Artık kuşkuya yer bırakmayacak biçimde farklı arayışların, özellikle de AK Parti iktidarını durdurma ya da zayıflatma yönündeki projelerin bir uzantısı olarak sahnede yer alan HDP’nin; geçmişteki iddialarını neredeyse inkar edercesine böyle bir oyunda niçin yer aldığını belki de yıllarca tartışacağız.
Sorun HDP’nin barajı geçmesi ve Meclis’te yer alması mı? Elbette hayır. Halihazırda bu partinin Meclis’te milletvekilleri var. Yeni dönemde de bunun tekrarlanması veya bu sayının artması ya da eksilmesi de elbette sorun olamaz. Aksine böyle bir temsilin Türkiye’yi rahatlatacağını, farklı zeminlerde devam eden siyasi arayışları, meşru temele oturtacağını söylemek de mümkün.
Ancak bu tabloda giderek tuhaflaşan boyutlar var. HDP, siyasetin demokratik meşru zeminlerde inşa edilmesi yönünde çaba göstermek yerine, terör örgütüyle paralel olarak devam etmesinde sakınca görmediğini ortaya koyuyor. Demokratik temsil açısından sorunların giderek azaldığı, hak ve özgürlük arayışlarının önündeki engellerin büyük ölçüde ortadan kalktığı bir ülkede, böyle bir ‘paralel siyaset’ nasıl kabul edilebilir ki.
Bu başlıkta daha tuhaf olan bir nokta var. Bir siyasi parti ve terör örgütü arasında yıllardır devam eden birlikteliğin, yeni Türkiye’de devam etmesinde birilerinin sakınca görmemesi. Birileri kimler? İstanbul sermayesinin bir bölümü. Onların gizli açık uzantısı medya grubu. Demokrasiyi ancak kendi sınıfsal çıkarları devam ettiği takdirde destekleyen, AK Parti’nin temsil ettiği geniş kesimleri ise sadece kendilerinin kullanabileceği ‘hamallar’ olarak gören kimi aydınlar.

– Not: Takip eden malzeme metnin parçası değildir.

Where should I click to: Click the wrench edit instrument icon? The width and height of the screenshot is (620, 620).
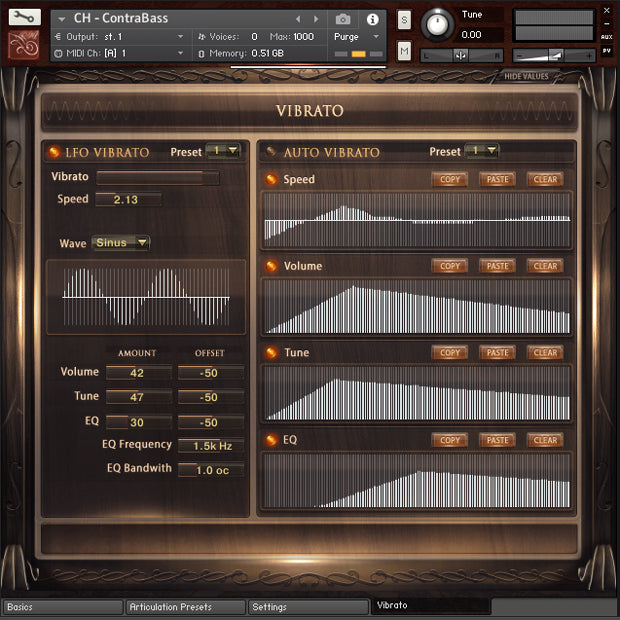click(x=24, y=17)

Yakın tarihe kadar ayrılıkçı Kürt hareketinin bir siyasi partiden çok terör örgütü üzerinden kendisini ifade etmesi, binlerce insanın hayatına, telafisi mümkün olmayan maddi ve manevi kayıplara mal oldu. Tüm bunlara rağmen, evlatlarını dualarla askere uğurlayıp, bayraklara sarılı tabutlarla teslim alan insanlar, sadece başka acılar yaşanmasın ve ülkenin geleceği kararmasın diye eşsiz bir sabır ve sükunetle hareket ettiler bugüne kadar.
Şimdi o insanların gözünün içine bakarak, arsızca elini kandan çekmeyen ve bunu da marifetmiş gibi anlatan sözüm ona siyasetçileri şirin göstermek için taklalar atanlar, eninde sonunda bu sabrın ve sükunetin gazabına uğrayacaklar. Bu gazap, onların şirin gösterdiği şebekelerin anladığı gibi elini kana bulamak veya 6-8 Ekim 2014’de olduğu gibi sokakları yangın yerine çevirmek şeklinde olmayacak. Milletin gazabı çok farklıdır ve onun evlatlarına kıyanları pamuklara sarıp saz çaldıranlar eninde sonunda bunu tadacaktır.
Artık bir dönüm noktası. Bir siyasi parti, terör örgütüyle paralel hareket etmeyi, en azından bu yönde ciddi bir kararlılık göstermeyi tercih ettiği takdirde, meşru siyasetin ve geleceğin bir parçası olacak. Aksi takdirde onunla tarihe gömülecek.
Sadece korkaklar ve kendilerinden emin olmayanlar paralel yapılar icat ederek yol alırlar. Paralel yapıların aralarında ittifak etmeleri tam da bu nedenle şaşırtıcı değil.